(Items from a dataset)
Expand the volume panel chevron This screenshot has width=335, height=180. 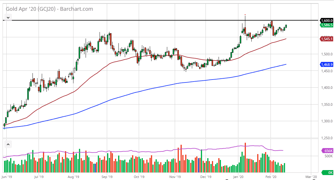pyautogui.click(x=8, y=144)
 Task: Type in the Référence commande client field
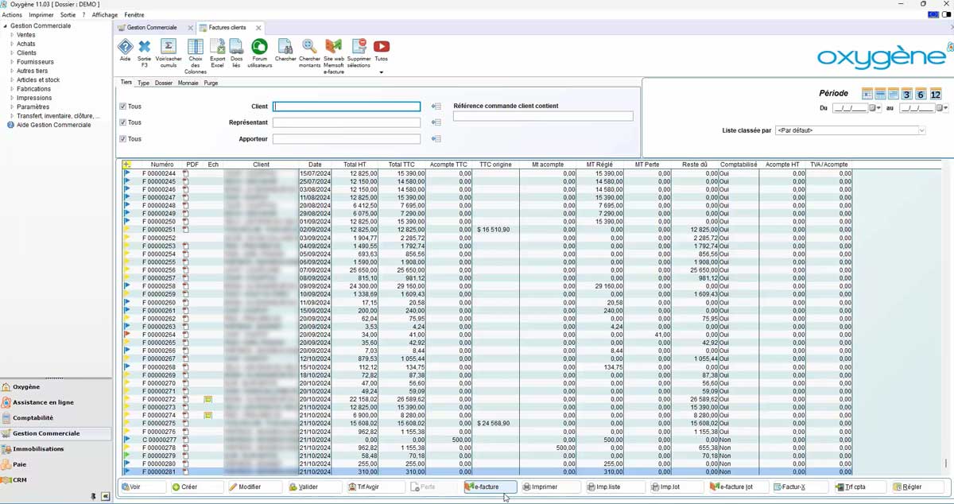tap(543, 115)
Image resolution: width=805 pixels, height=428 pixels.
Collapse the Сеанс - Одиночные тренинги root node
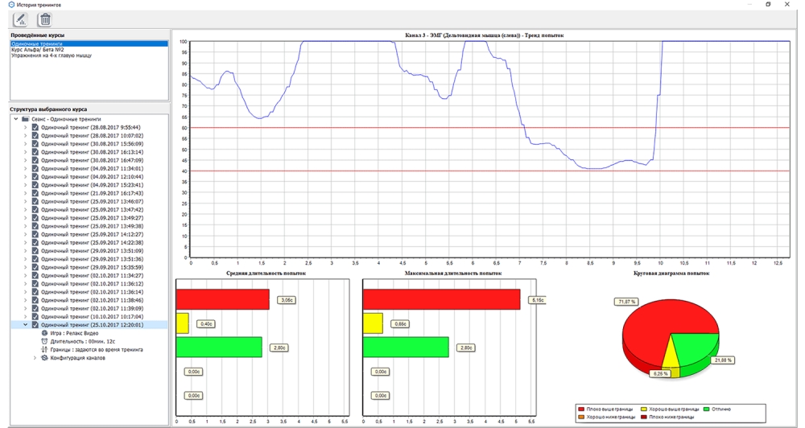[15, 118]
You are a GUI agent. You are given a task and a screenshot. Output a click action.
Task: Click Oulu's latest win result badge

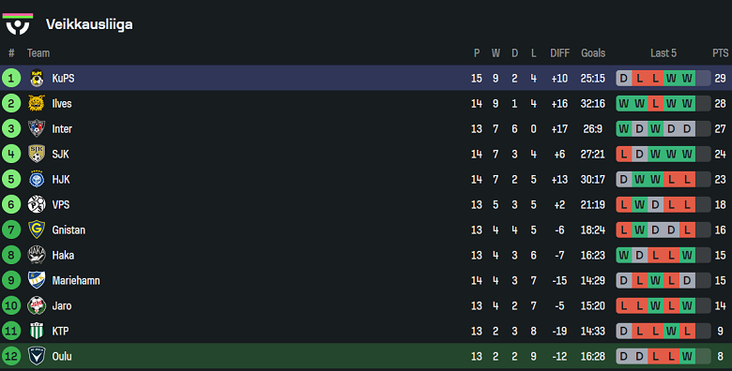[x=687, y=356]
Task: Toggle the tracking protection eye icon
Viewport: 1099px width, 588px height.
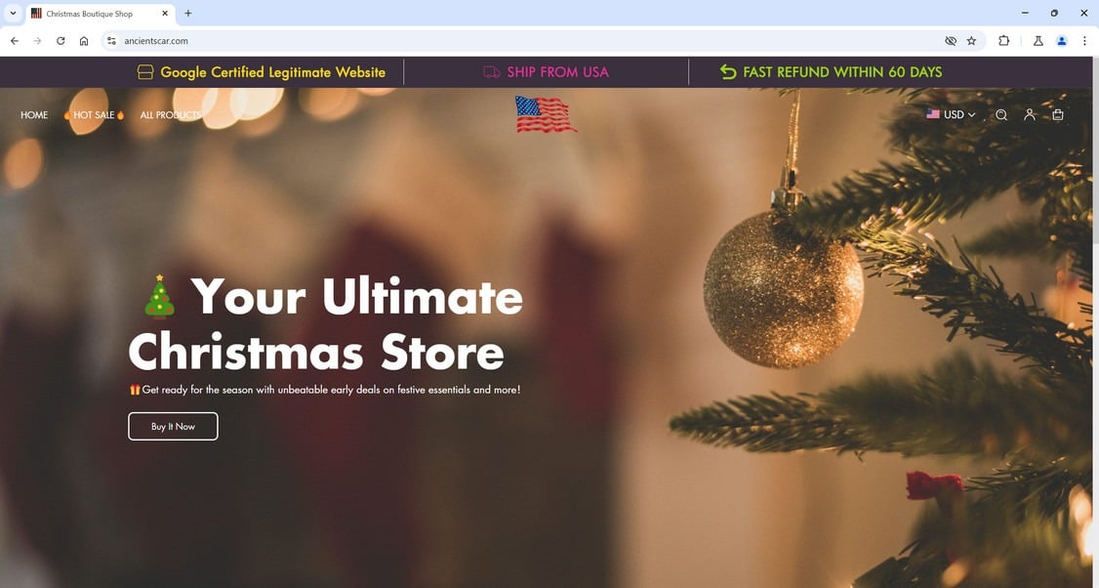Action: pos(951,41)
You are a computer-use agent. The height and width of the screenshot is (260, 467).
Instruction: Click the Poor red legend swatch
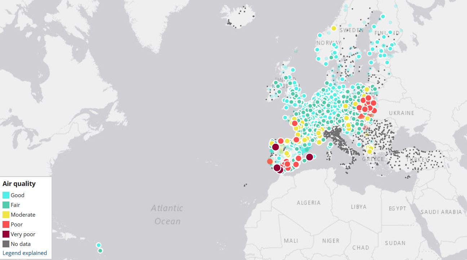(6, 225)
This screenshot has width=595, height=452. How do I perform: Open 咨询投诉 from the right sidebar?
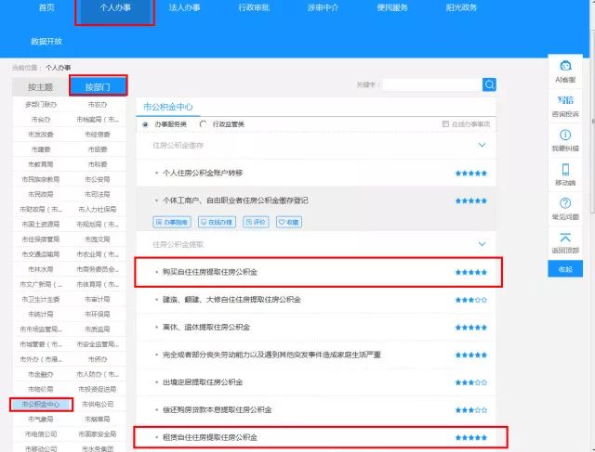[565, 104]
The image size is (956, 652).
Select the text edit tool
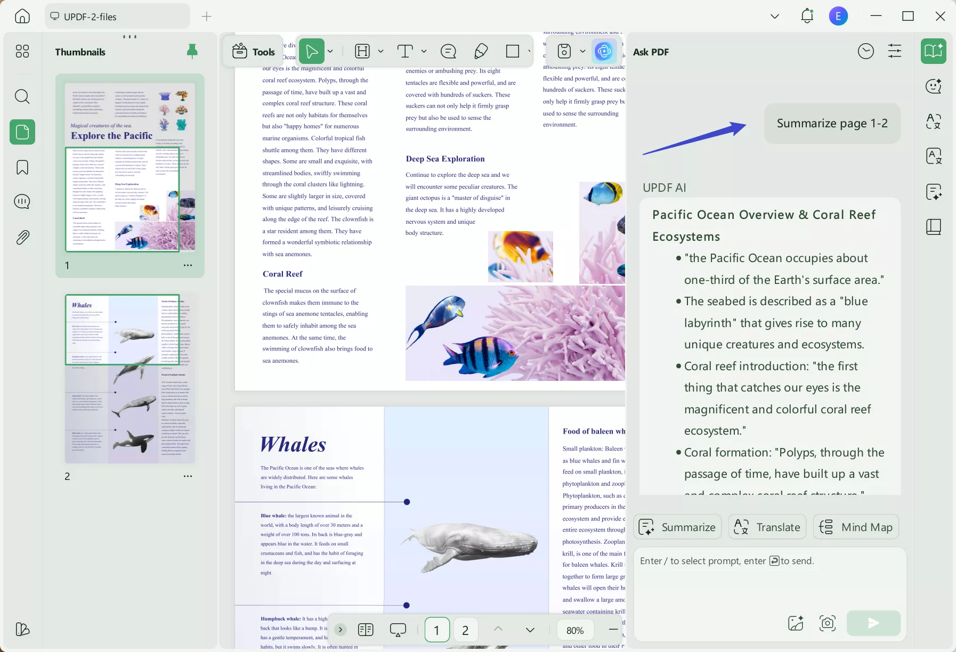click(x=405, y=51)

→ **Your goal**: Return nothing except the lines from the line with "The image size is (956, 652)." through the last line of the records above, copied exactly and without pictures.

→ **Task answer**:
The image size is (956, 652).
Select the text edit tool
click(x=405, y=51)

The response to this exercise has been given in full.